→ WORK ITEM: Lines from the material below that hold the string "chevron" are what is needed; copy each of them.

:::::

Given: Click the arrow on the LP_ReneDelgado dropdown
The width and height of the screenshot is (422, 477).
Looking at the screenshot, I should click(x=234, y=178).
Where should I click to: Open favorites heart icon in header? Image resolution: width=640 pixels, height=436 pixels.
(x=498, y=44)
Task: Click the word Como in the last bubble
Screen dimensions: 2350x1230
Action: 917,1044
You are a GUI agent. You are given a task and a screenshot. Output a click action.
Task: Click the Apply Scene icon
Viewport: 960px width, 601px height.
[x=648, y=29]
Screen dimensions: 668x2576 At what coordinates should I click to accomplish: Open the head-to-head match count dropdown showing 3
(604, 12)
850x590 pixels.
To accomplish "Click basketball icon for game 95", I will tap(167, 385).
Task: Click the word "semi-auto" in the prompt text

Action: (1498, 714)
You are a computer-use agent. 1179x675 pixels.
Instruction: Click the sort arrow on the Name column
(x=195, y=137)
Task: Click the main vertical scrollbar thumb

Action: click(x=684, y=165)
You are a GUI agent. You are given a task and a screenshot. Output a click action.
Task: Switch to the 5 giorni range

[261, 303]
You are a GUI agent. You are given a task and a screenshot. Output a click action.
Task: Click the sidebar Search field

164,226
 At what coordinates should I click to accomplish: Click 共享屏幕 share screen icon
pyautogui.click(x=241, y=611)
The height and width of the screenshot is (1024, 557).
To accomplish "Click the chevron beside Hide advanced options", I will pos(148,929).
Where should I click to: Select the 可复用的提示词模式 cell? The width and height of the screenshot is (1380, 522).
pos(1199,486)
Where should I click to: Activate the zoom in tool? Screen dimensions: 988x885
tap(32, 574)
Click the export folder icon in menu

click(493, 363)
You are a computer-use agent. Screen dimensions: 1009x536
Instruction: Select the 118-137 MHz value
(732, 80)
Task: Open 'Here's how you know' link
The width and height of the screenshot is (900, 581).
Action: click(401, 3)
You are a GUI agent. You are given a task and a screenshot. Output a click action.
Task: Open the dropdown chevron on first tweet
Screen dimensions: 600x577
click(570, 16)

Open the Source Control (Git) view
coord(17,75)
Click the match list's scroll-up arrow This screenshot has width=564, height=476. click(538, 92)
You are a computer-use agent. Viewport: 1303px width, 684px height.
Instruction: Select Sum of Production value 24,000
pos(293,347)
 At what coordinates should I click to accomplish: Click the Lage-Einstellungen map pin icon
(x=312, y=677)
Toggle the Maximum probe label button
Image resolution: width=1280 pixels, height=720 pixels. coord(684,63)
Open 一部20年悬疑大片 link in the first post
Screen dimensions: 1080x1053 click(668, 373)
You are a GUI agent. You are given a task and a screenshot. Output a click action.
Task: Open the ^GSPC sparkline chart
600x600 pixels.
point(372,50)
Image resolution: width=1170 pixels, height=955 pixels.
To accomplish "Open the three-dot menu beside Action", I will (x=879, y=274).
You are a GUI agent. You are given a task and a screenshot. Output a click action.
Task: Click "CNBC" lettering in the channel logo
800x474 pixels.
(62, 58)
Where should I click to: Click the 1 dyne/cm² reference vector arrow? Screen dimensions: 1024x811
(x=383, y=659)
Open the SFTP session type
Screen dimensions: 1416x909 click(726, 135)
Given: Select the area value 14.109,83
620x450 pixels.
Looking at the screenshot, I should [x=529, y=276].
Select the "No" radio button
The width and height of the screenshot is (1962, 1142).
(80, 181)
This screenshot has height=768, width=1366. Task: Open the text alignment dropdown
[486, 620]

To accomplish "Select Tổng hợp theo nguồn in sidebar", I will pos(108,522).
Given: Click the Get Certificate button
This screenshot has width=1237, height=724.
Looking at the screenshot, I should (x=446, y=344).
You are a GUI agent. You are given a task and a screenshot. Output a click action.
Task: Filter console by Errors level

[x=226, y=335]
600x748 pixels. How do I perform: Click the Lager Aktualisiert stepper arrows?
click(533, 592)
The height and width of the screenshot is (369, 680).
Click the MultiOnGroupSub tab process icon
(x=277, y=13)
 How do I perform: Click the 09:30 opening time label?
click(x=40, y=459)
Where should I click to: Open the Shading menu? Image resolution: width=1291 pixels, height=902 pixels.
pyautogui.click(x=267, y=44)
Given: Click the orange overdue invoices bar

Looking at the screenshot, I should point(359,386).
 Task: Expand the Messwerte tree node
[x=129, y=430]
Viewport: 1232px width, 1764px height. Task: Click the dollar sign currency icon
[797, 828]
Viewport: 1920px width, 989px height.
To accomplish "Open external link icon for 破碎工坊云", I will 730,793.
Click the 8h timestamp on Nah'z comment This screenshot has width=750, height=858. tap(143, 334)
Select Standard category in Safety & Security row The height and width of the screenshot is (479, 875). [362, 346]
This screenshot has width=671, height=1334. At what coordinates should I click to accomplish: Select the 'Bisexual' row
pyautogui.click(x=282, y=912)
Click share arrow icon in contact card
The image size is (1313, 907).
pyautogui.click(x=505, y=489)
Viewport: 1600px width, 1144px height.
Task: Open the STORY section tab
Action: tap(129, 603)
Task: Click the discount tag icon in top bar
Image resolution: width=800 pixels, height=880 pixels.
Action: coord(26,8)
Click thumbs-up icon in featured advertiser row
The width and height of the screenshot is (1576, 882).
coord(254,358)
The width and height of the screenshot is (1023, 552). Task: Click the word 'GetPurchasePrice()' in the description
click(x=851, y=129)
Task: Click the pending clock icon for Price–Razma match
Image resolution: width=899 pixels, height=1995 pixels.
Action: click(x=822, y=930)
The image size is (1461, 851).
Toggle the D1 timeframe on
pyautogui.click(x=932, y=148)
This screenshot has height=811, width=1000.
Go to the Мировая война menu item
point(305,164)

:::::

→ REPLY TO THE EXERCISE:
To accomplish "Click the chevron beside Hide advanced options", I will pos(148,929).
Task: Open the dropdown chevron on first tweet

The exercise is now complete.